# Bayesian Regression

Regression is one of the most common and basic supervised learning tasks in machine learning. It is used to fit a function to observed data. Linear regression generally takes the form:
\begin{equation}
y = \beta_1 X + \beta_0 + \epsilon
\end{equation}
where we would like to learn $\beta_0$ and $\beta_1$. Let's first write a normal regression as you would in PyTorch and learn point estimates for the parameters.  Then we'll see how to learn uncertainty by doing bayesian inference over the same parameters.


## Setup
As always, let's begin by importing the modules we'll need.

In [None]:
import numpy as np
import torch
import torch.nn as nn

from torch.autograd import Variable

import pyro
from pyro.distributions import Normal
from pyro.infer import SVI
from pyro.optim import Adam

## Data
We'll generate a linear toy dataset with one feature and $\beta_1 = 3$ and $\beta_0 = 1$ as follows:

In [None]:
N = 100  # size of toy data
p = 1  # number of features

def build_linear_dataset(N, noise_std=0.1):
    X = np.linspace(-6, 6, num=N)
    y = 3 * X + 1 + np.random.normal(0, noise_std, size=N)
    X, y = X.reshape((N, 1)), y.reshape((N, 1))
    X, y = Variable(torch.Tensor(X)), Variable(torch.Tensor(y))
    return torch.cat((X, y), 1)

## Regression
Now let's define our regression model in the form of a neural network. We'll use PyTorch's `nn.Module` for this.  Our input $X$ is a data of size $N \times p$ and our output $y$ is a vector of size $p \times 1$.  The function `nn.Linear(p, 1)` defines a linear module of the form $Xw + b$ where $w$ is the weight matrix and $b$ is the additive bias.

In [None]:
class RegressionModel(nn.Module):
    def __init__(self, p):
        super(RegressionModel, self).__init__()
        self.linear = nn.Linear(p, 1)

    def forward(self, x):
        return self.linear(x)

regression_model = RegressionModel(p)

## Training
We will use MSE as our loss and Adam as our optimizer. We would like to optimize the parameters of the `regression_model` neural net above. Since our toy dataset does not have a lot of noise, we will use a larger learning rate of `0.01` and run for 1000 epochs.

In [None]:
loss_fn = torch.nn.MSELoss(size_average=False)
optim = torch.optim.Adam(regression_model.parameters(), lr=0.01)
num_epochs = 1000

def main():
    data = build_linear_dataset(N, p)
    x_data = data[:, :-1]
    y_data = data[:, -1]
    for j in range(num_epochs):
        # run the model forward on the data
        y_pred = regression_model(x_data)
        # calculate the mse loss
        loss = loss_fn(y_pred, y_data)
        # initialize zero gradients
        optim.zero_grad()
        # backpropagate
        loss.backward()
        # take a gradient step
        optim.step()
        if j % 100 == 0:
            print loss.data[0]
    # Inspect learned parameters
    print "Parameters:", list(regression_model.named_parameters())

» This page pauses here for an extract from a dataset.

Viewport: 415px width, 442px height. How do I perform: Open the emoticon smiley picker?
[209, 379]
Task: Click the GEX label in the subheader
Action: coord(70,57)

if __name__ == '__main__':
    main()

Not too bad - you can see that the neural net learned parameters that were pretty close to the ground truth $w = 3, b = 1$.  However, what if our data was noisy? How confident are we that the learned parameters reflect the true values?

This is a fundamental limitation of deep learning that we can address with probabilistic modeling.  Instead of only learning the point estimates, we learn a _distribution_ over the possible parameters.  In other words, we'll learn two values for each parameter: $\mu$ which is the mean (ie the actual value) and $\sigma$, our uncertainty for that estimate.

## Bayesian Regression
Instead of learning these parameters directly, we'll put a prior over these parameters, and learn a posterior distribution given our observed data.  To do this, we'll use pyro's `random_module()` to lift the parameters we would like to learn.  `random_module()` replaces the original parameters of the neural net with random variables sampled from our prior.  For example:

In [None]:
mu = Variable(torch.zeros(1, 1))
sigma = Variable(torch.ones(1, 1))
# define a prior we want to sample from
prior = Normal(mu, sigma)
# overload the parameters in the regression nn with samples from the prior
lifted_module = pyro.random_module("regression_module", regression_model, prior)
# sample a nn from the prior
sampled_nn = lifted_module()

## Model
Our model defines unit Gaussians for both the weight and the bias, samples a nn from the prior defined in the guide, and runs the nn forward on the data. We then score this predicted value against the observed value, with a fixed variance.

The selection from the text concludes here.